Ответьте на вопросы по отрывку о фильме, приведенному ниже:
1. Какому богу, по-видимому, посвящают сожженные остатки тела жертвы?
2. Из чего сделаны предметы ритуала в Колхиде?
3. Какие слова сопровождают монетку, брошенную ограбленному колху?

===== ЦИТИРУЕМЫЙ ОТРЫВОК =====

Но еще действеннее образное развитие этой темы. Показ Колхиды в фильме начинается с подробно разыгранных страстей аграрного божества (оно может и не быть Дионисом, важно типологическое тождество). Во время этого ритуала жертву, украшенную колосьями, расчленяют на части, которые затем хоронят в поле (как, по-видимому, поступали с сердцем в ритуале Диониса), а остатки тела сжигают, испепеляют, очевидно, посвящая главному богу Колхиды, деду Медеи – Гелиосу[32]. С одной стороны, этот ритуал вводит нас в атмосферу трагедии как таковой (действие античной трагедии представляло два плана: план сюжета и план страстей бога). С другой – он представляет нам мир Колхиды в фильме: мир архаики, исконной, глубинной связи человека с землей и с богами. Колхида укоренена в мифе. Миф, архаика – родина Медеи. Об этом предупреждает Ясона кентавр: «Ты пересечешь море. Мир, который ты там обнаружишь, совсем не похож на наш. Жизнь там чрезвычайно реалистична, ибо именно мифы выражают действительность, а действительность есть не что иное, как миф». Тут же, говоря о великой тайне семян, о воскресении, Хирон сообщает Ясону кое-что и о нем самом: «Но эта истина уже не нужна тебе. То, что ты видишь во втором рождении семян, уже не имеет для тебя значения. Это не более чем давнее воспоминание, которое больше тебя не интересует. Ибо на самом деле никакого бога нет».

Два мира четко разделены в фильме визуально, на уровне костюмов и уклада. Колхида: странные, грубо сделанные одежды, примитивные шлемы воинов и предметы ритуала – из прутьев, раковин, перьев. Только царская семья выделяется на этом фоне тонкими тканями и металлическими украшениями. Дома, вырубленные в скалах, с узкими проходами, через которые пробираются, согнувшись пополам («в лунной Колхиде», как пишет Пазолини в сценарии[33]). Широкие поля – центр жизни земледельческого народа. По-иному показана Греция (Иолк, и особенно Коринф): города выстроены из тесаного камня, широкие площади, просторные комнаты, легкие ткани одежд, царский шлем Креонта из золота тонкой работы… Эти пространства настолько различны, что их встреча сама по себе чревата трагедией. С первых шагов аргонавты сеют разрушение. Они проносятся по Колхиде как солдаты удачи – весело, бездумно. Разрушают не только грабежом, но и самим фактом своего появления: отпавшая Медея, оскверненный алтарь (украденное руно – тотем), погубленный Апсирт[34], горе царской семьи. И монетка, брошенная ограбленному колху: «Помолись за нас». Сами греки молиться не могут, ведь для них больше нет богов. Стремительный набег аргонавтов, несомненно, заставляет зрителя провести параллель: точно так же в Новое время европейцы грабили открытые континенты и, вторгаясь в традиционный уклад, разрушали его основы. Неслучайно кентавр говорит о «духовной катастрофе» Медеи, ушедшей за чужестранцами и оказавшейся в чуждом ей мире (ср. Эпизод, где спутники Ясона строят палатки, а Медея мечется, потому что, по ее понятиям, они все делают не так, и боги могут прогневаться, – греки же совсем не понимают ее и смеются).

===== СТРОКИ ДАННЫХ =====

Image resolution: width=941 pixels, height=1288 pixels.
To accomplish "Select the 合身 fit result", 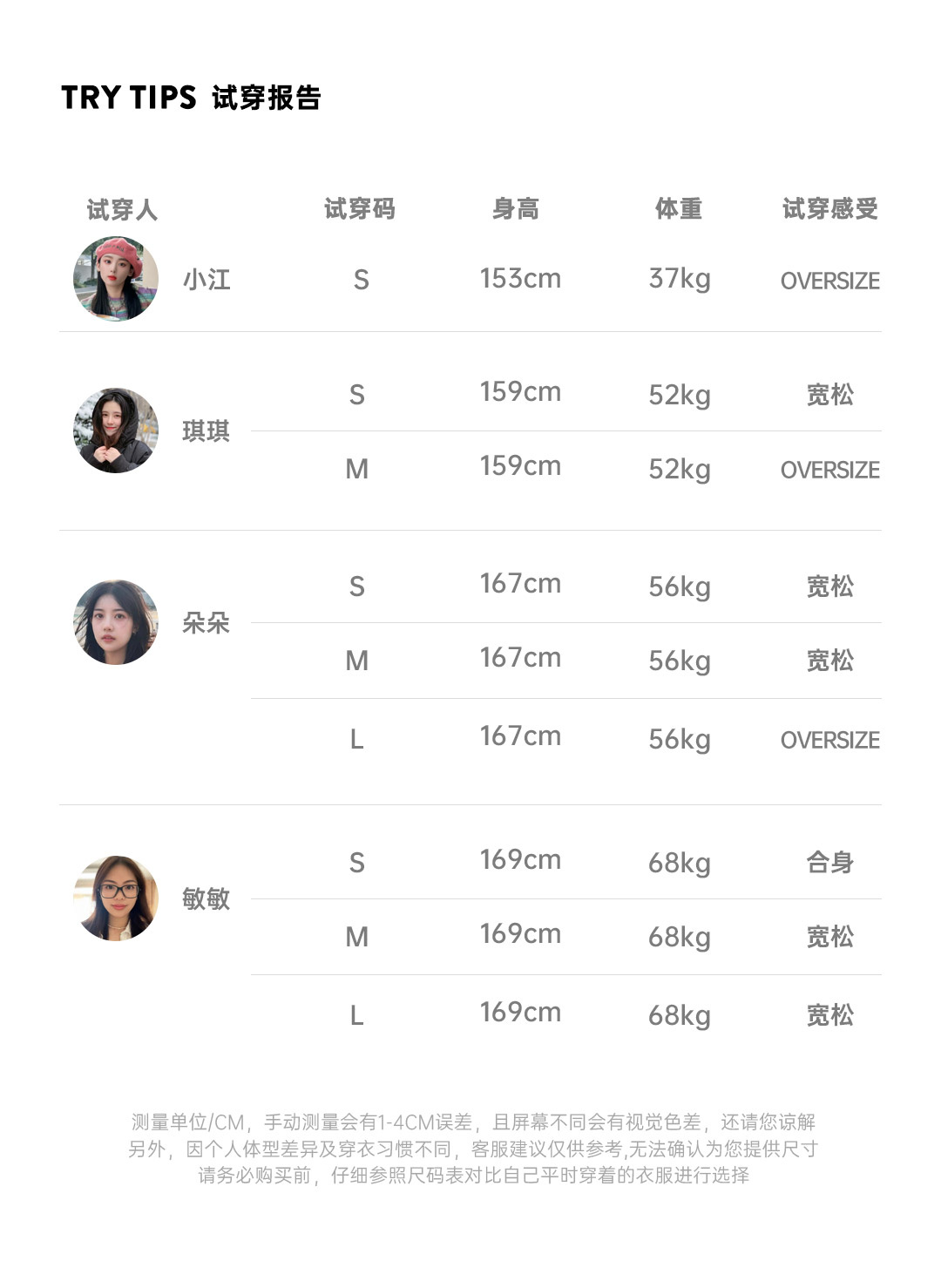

=====

- **ОТВЕТ НА ЗАДАНИЕ**:
1. Гелиосу, главному богу Колхиды и деду Медеи.
2. Из прутьев, раковин и перьев.
3. «Помолись за нас».